Últimamente me sucede que cuando veo mis fotos de grande siento que me parezco más a mi padre. Dicen que el paso del tiempo opera sobre las facciones algo parecido al revelado de nuestro ADN profundo, como si la fuerza del origen hiciera su coming out, mostrando burlonamente que aunque no la hayamos visto, siempre estuvo y estará.

Pasa algo parecido cuando recuerdo muchas conversaciones que, de formas que no busco, se referencian en que soy gay. Quién sabe qué puede significar en detalle para las personas con las que interactúo. Sin embargo es evidente que es un punto de relevancia, una especie de lucecita que me ilumina menos a mí y los muestra mucho más a ellxs. Aquello que en las fotografías revela el paso del tiempo, en las interacciones lo revela el transcurso de una conversación. Y creo que tenemos oportunidad de apreciar ese espectáculo sociológico cuando nuestrxs interlocutorxs tratan de usar alguna clase de lenguaje inclusivo.

Con Alejandra tuvimos onda (y más) hace muchos años. Ella vivía en Capital, era progre, fumaba, escuchaba Serú Girán. Yo era un muchacho de la Acción Católica, con look de nerd de pueblo bonaerense, socialmente sensible y pacato. El noviazgo de una progre con un conservador, solía decir ella con otras palabras. Terminamos pronto. Hace algunos años, vía Facebook, nos reencontramos y “saldamos” lo sucedido en aquellos años de penosas confusiones para mí. Alejandra formó una linda familia y, de vez en cuando, hablamos por teléfono.

Hablamos antes de las elecciones. Temario abierto. Me contó que uno de sus sobrinos no se siente motivado para ir al colegio y que sospecha que es porque los compañeros le hacen bullying porque es gordo. Alejandra estaba muy contrariada y acompañaría a su hermana a hablar con las autoridades.

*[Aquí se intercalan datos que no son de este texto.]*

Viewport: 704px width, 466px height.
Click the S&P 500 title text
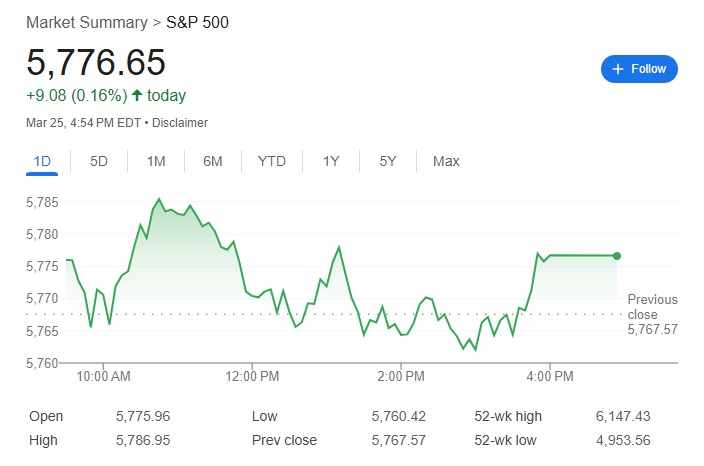[197, 21]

Me trató como a un aliado seguro e intemporal: “vos sabés como es la discriminación en la escuela. Son cosas que no podemos permitir más.” Había terminado de hablar la Alejandra-ciudadana-inclusiva, cerrando filas con una víctima veterana de la discriminación cuya experticia daba por descontada. La primera persona del plural congregaba a gordos del siglo XXI y putitos de la primaria de la década del 70 en una misma comunidad sufriente y batalladora. La lengua de Alejandra traía buenos conceptos anti-discriminación que se han adherido al sentido común.

La conversación continuó. Y fue como si hubiera comenzado a soplar un viento que barría con cada oración el make up de la primera parte. El tema fue las elecciones. Ale empezó a hablar más que yo, mucho más. Hizo un montón de piruetas mentales para informarme que votaría por Consenso Federal; “piruetas” porque era evidente que la fanática de Serú Girán estaba embobada con los valores que representaba Juntos por el Cambio, de cuyo líder habló mucho y bien.

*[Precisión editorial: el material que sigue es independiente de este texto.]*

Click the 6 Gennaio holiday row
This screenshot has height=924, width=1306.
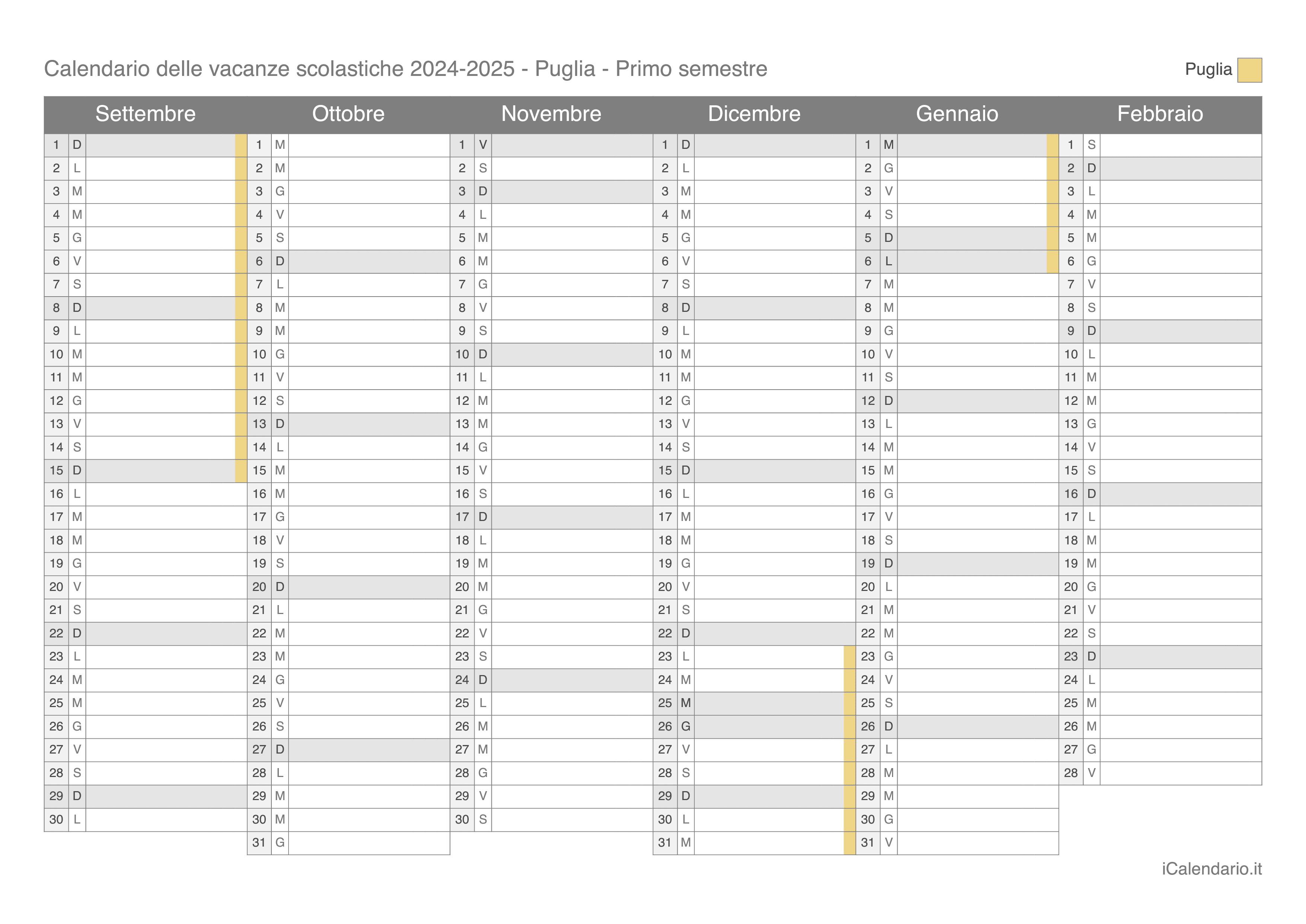957,262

“Bueno, y a vos ni te pregunto”, mandó de repente. Acostumbrado a los volantazos de la lengua, tomé la situación con calma y traté de generar humor, algo que Alejandra pierde cuando habla de política nacional. En realidad hice algo parecido a ella, le dije a qué espacio votaría, pero casi no hablé de eso sino de Juntos por el Cambio y su bochornosa gestión. Imaginé que, como en otras oportunidades, discutiríamos en torno a hechos de la política (Alejandra casi se recibió de licenciada en Ciencias Económicas, entiende lo que no entiendo, me gusta escucharla) pero esta vez se mostró comprensiva e indulgente: “yo entiendo que la votes porque les dio la ley del matrimonio igualitario”. Intenté ofrecer alguna justificación más profunda de mi voto pero fue inútil. Alejandra había sacado de la misma lengua la segunda persona del plural y me había mandado en penitencia al nicho de los que votamos porque debemos favores; triste condición para una ciudadana que vota porque tiene valores. El viento se había llevado una capa de su lenguaje inclusivo.

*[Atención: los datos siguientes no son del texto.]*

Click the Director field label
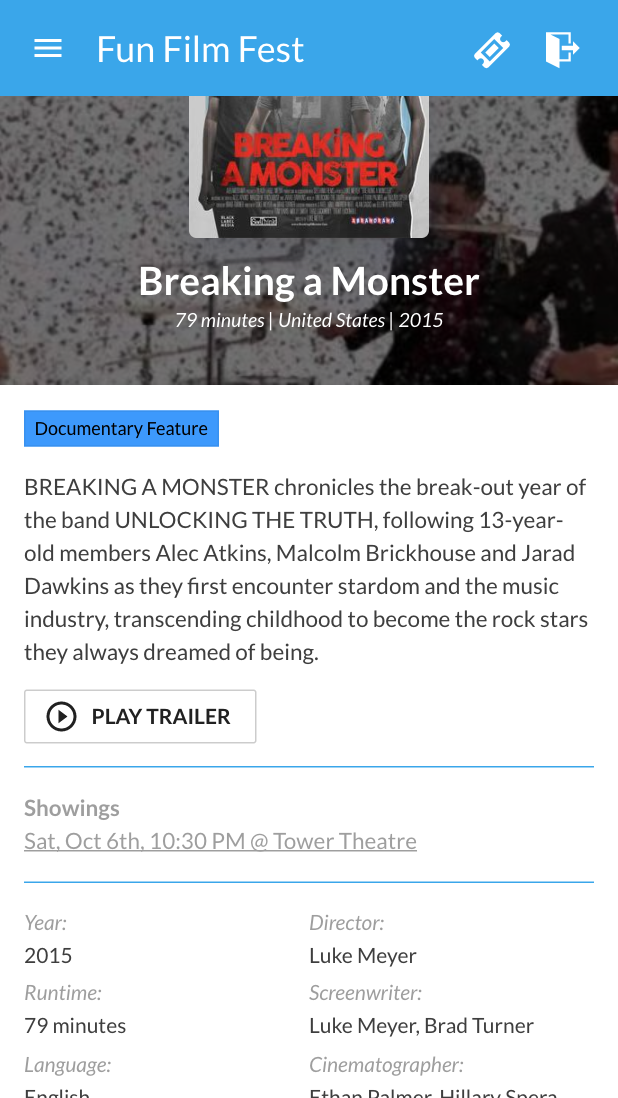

Pero seguimos conversando y el viento no se fue porque ella no se iba del tema homosexualidad. Aterrizamos en el mundo de la farándula, onda Marley, Flavio Mendoza y Ricky Martin. Siguió colocándome como testigo de su empatía con nosotrxs, y familiera como es, dijo que le parecía fantástico la adopción y que es hora de terminar con los prejuicios sobre los medios para acceder a la pa/maternidad. Asentí. De alguna manera nos habíamos reacomodado en un “nosotros” inclusivo. Pero vino una ráfaga fatal: “lo único que no me gusta es que estén todo el tiempo hablando del tema”. Ese latiguillo sí que me produce acidez. De nuevo, intenté agregar alguna reflexión para que recapacitemos, pero Alejandra había sacado de nuevo de su placard la segunda persona del plural y, esta vez, me había mandado en penitencia al nicho de los impúdicos que molestan con cosas de putos en la televisión.

Creo que estas palabras pueden servir para pensar cuánta regulación social tenemos en la lengua, que allí hay un depósito de sedimentos paleozoicos que pueden convivir sin problemas con los modos lingüísticos avanzados. Mejor: que una cosa no quita la otra. Depende cómo venga la conversación y la lengua nos hará o partícipes de una comunidad universal o activistas de una secta.